COMPARING TEMPLE TO OTHER STATE SCHOOLS
Temple’s fiscal year 2017 endowment, which is an accumulation of gifts from benefactors, is $581.9 million — the highest it has ever been. But other state-related schools like Penn State’s system-wide endowment and Pitt’s are both $3.9 billion.
Temple receives approximately 4.5 percent of the endowment’s annual return, which is typically invested in areas like student scholarships. For every $1 million, Temple receives $45,000 as a return, Kaiser said.
“If Bill Gates loved Temple and said, ‘Here’s $20 billion for a scholarship endowment,’ our tuition would be basically zero,” Kaiser said.
Penn State and Pitt were able to freeze their in-state tuitions this year because of the state’s 3 percent boost and its large endowments, Kaiser said. Temple last froze its tuition in 2012.
“We simply don’t have the wealth and the resources that Pitt and Penn State have, and we’re unable to do the zero that they can,” Kaiser said. “If our tuition was at the same level as theirs, I can guarantee you we would do a zero. We’ve worked super hard over the past 10 years to keep tuition increases as low as possible.”
For Temple to not increase tuition, the commonwealth would have to restore funding back to its highest levels, he said.
In an audit of Penn State in 2017, Pennsylvania Auditor General Eugene DePasquale found that the university’s tuition growth was “outrageous,” and had increased 535 percent in 30 years.
DePasquale announced an audit of Temple on Aug. 30. DePasquale plans to look into the accuracy of the university’s academic statistics, capital projects, the effectiveness of Temple’s sexual harassment policies, background checks for employees and recent tuition increases. Temple was last audited in 2009, Kaiser said.
TEMPLE’S BUDGET MODEL
On July 1, 2014, the university implemented a new budget model called the Responsibility Centered Management. Discussions for a new budget began in 2010 before the 19 percent cut in allocations from the state went into effect.
This model allows each dean to have full autonomy of their budgets by determining how and where to spend their college’s money.
When the budget is initially calculated for the year, the university calculates how much revenue each school generates, which forms the basis for their budgets.
“[RCM] has been awesome for the university,” Kaiser said. “It really gives them the autonomy to run their operations rather than folks like myself or the provost dictating to them how to run things.”
The new budget model has incentivized deans to create new programs, which in turn generates more revenue and pressures deans to keep their costs down, Kaiser said.
There have been mixed reviews of the new model from deans, including Richard Deeg, the dean of the College of Liberal Arts.
“It really does give more control and managerial autonomy to the deans of the colleges,” Deeg said. “In the previous model, the president and provost would decide year to year what the budget for each college would be. That depended more on how well you could negotiate with the provost and the president and which college they favored at the time.”

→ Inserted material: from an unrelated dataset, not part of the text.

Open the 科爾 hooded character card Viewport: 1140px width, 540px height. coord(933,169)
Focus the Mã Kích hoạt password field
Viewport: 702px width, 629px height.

Deeg said RCM incentivizes colleges to fundraise, think about how they can grow their revenues and forces deans to think about “the cost side of the equation.”
The downside of the model, however, is that it creates more competition among colleges to get credit hours, as more credit hours generates more revenue for the college, Deeg said.
“In my perspective, you want to keep student needs first and foremost,” he added. “We’re not about making a profit in colleges. It’s delivering what students want and need and doing it efficiently.”